You can trigger it on demand: beside index --reorganise.
Memory chunks
In parallel with the wiki on disk, the index strategy emits MemoryChunk rows
into storage. These are what the MCP exporter actually serves — they’re the
agent-facing form of the wiki:
type MemoryChunkKind =
| 'index_page' // a wiki page
| 'entity_summary' // condensed view of a project / contact / channel
| 'meeting_summary' // structured meeting recap
| 'day_event' // calendar / communication entry
| 'fact' // standalone assertion (e.g. "we picked Stripe")
| 'procedure'; // repeatable how-to
Every chunk has a contentHash so embeddings can be cached and replayed; the
runtime calls replaceMemoryChunks with the kinds it just regenerated, so old
versions get cleanly evicted.
Writing a custom index strategy
A custom strategy is the way to make Beside fit a specific recall model — for example, a graph-shaped index, a per-customer notebook, a daily-journal-only strategy, or a strict timeline.
The minimal shape:
import type { IIndexStrategy, IndexUpdate, PluginFactory } from '@beside/interfaces';
const factory: PluginFactory<IIndexStrategy> = ({ dataDir, config, logger }) => {
return {
name: 'my-strategy',
description: 'A custom index that keeps a single rolling brief.',
async init(rootPath) { /* mkdir, scaffold any seed pages */ },
async getUnindexedEvents(storage) {
return storage.readEvents({ unindexed_for_strategy: 'my-strategy' });
},
async indexBatch(events, state, model) {
// ask the model to update one page; return a tiny IndexUpdate
return { pagesToCreate: [], pagesToUpdate: [/*…*/], pagesToDelete: [], newRootIndex: '...', reorganisationNotes: '' };
},
async reorganise(state, model) { /* periodic cleanup */ return /*…*/; },
async applyUpdate(update) { /* write to disk + return new state */ },
async getState() { /*…*/ },
async readPage(pagePath) { /*…*/ },
async readRootIndex() { /*…*/ },
async reset() { /*…*/ },
};
};
export default factory;
Things to remember:
- Use
storage.markIndexed('my-strategy', ids)after each batch so you don’t reprocess events on restart. - Emit
MemoryChunkrows alongside Markdown pages if you want MCP recall to work — the wiki on disk is for humans, the chunks are for agents. - Honour idempotence: the runtime may call
indexBatchwith the same events twice (network glitch, restart) and the wiki shouldn’t corrupt.

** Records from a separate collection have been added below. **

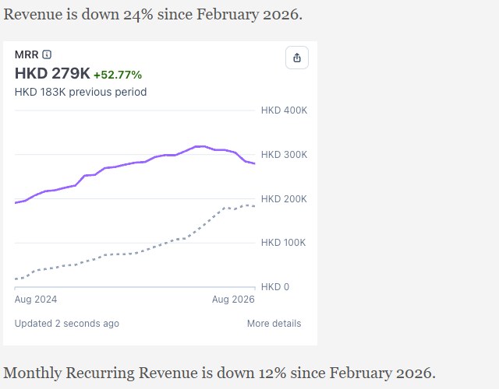Click the HKD 300K axis label
499x389 pixels.
pyautogui.click(x=284, y=155)
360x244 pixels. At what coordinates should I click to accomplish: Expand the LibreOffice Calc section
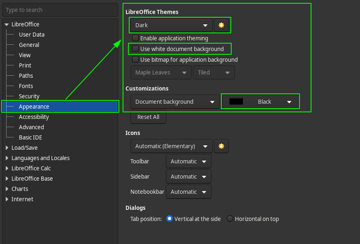click(x=7, y=168)
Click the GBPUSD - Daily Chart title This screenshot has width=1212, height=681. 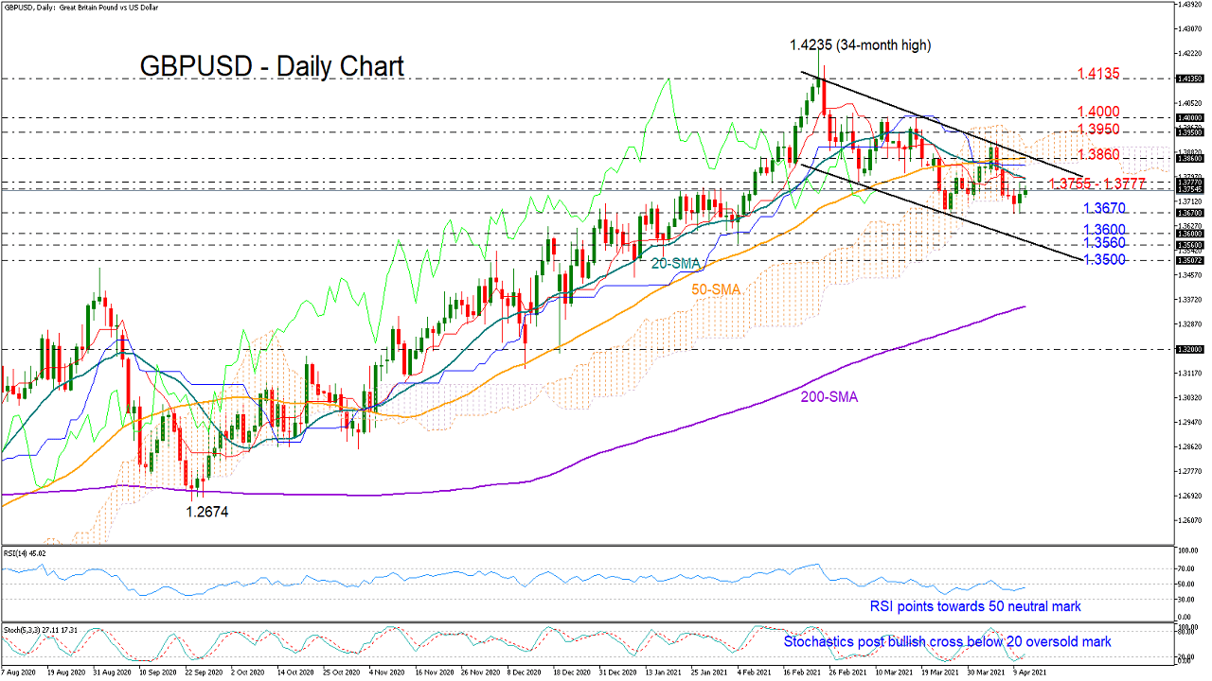[272, 65]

The whole layer is engineered to keep you in control: the model that does the indexing is whichever adapter you’ve picked (typically local Ollama); every heavy pass is gated by the load guard so it backs off on battery; and the output is a plain Markdown tree that lives next to your other notes, not a proprietary database you’d need an export feature to escape.